河野談話の罪 韓国に「慰安婦」蒸し返され続け…結着のシナリオ崩壊

 【歴史戦】第1部 河野談話の罪(2)

 慰安婦募集の強制性を認めた平成5年8月の河野談話の発表に向け、同年2月に外務省で作成された内部文書「従軍慰安婦問題(今後のシナリオ)」は、真相究明は二の次だったことを明確に示している。すでに同年7月の韓国での元慰安婦16人への聞き取り調査がずさん極まりない内容だったことは、産経新聞が昨年10月に報じた調査報告書の詳細で明らかになっているが、聞き取りはこの「シナリオ」に沿ったものだったわけだ。
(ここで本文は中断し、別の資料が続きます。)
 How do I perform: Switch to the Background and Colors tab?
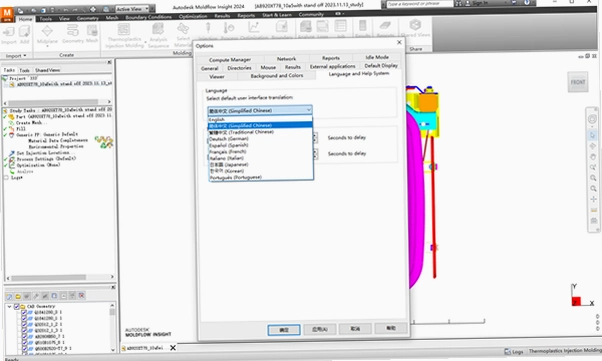(x=276, y=76)
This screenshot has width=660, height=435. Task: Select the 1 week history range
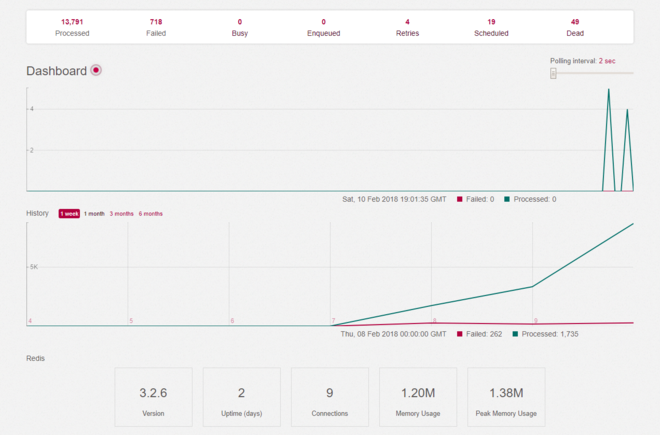(69, 214)
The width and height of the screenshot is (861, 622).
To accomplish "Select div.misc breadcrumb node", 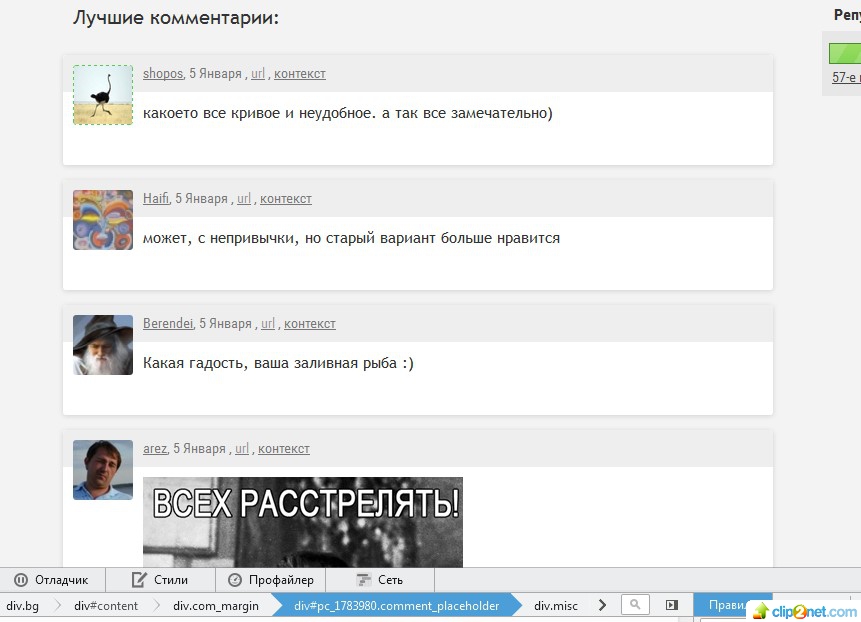I will pyautogui.click(x=556, y=605).
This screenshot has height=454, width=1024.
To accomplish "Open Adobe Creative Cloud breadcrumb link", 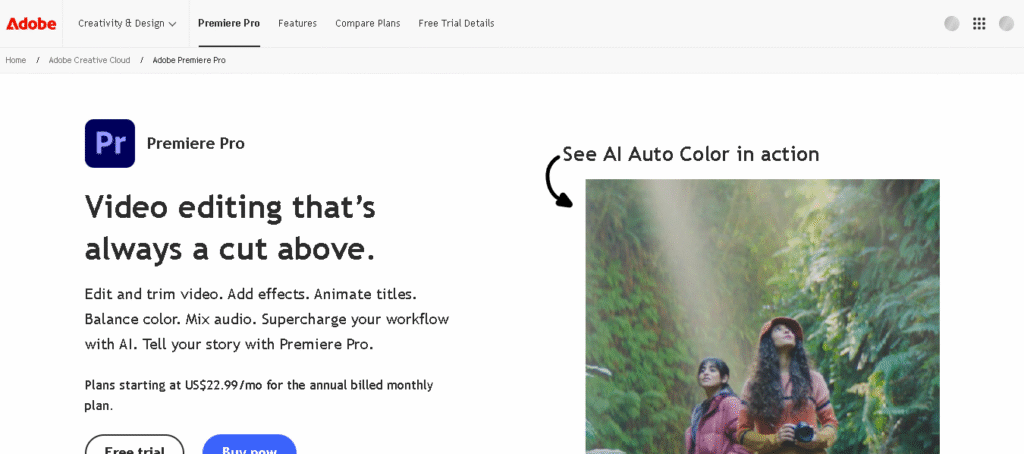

 「シナリオ」は、聞き取り調査についてこう記している。

 「真相究明の結論および後続措置に関し、韓国側の協力が得られるめどが立った最終的段階で、必要最小限の形でいわば儀式として実施することを検討する」

 ◆一定の「結論」想定

 つまり、外務省はあらかじめ一定の「結論」を想定し、事前に韓国側の了解を得た上で、その結論を正当化するために聞き取り調査を実施する考えだったことになる。「シナリオ」は韓国政府とのすり合わせのあり方についてはこう書く。

 「真相究明についての日本政府の結論と引き換えに、韓国政府に何らかの措置の実施を受け入れさせるというパッケージ・ディール(一括取引)で本件解決を図る」

 日本側が韓国側の意向に沿った結論を出す代わりに、韓国側には慰安婦問題の決着を何らかの形で表明させるという狙いだろう。

 談話発表後、一時的には収まったものの、韓国は国内事情からこの問題を蒸し返し続けており、所期の目的は達成されていない。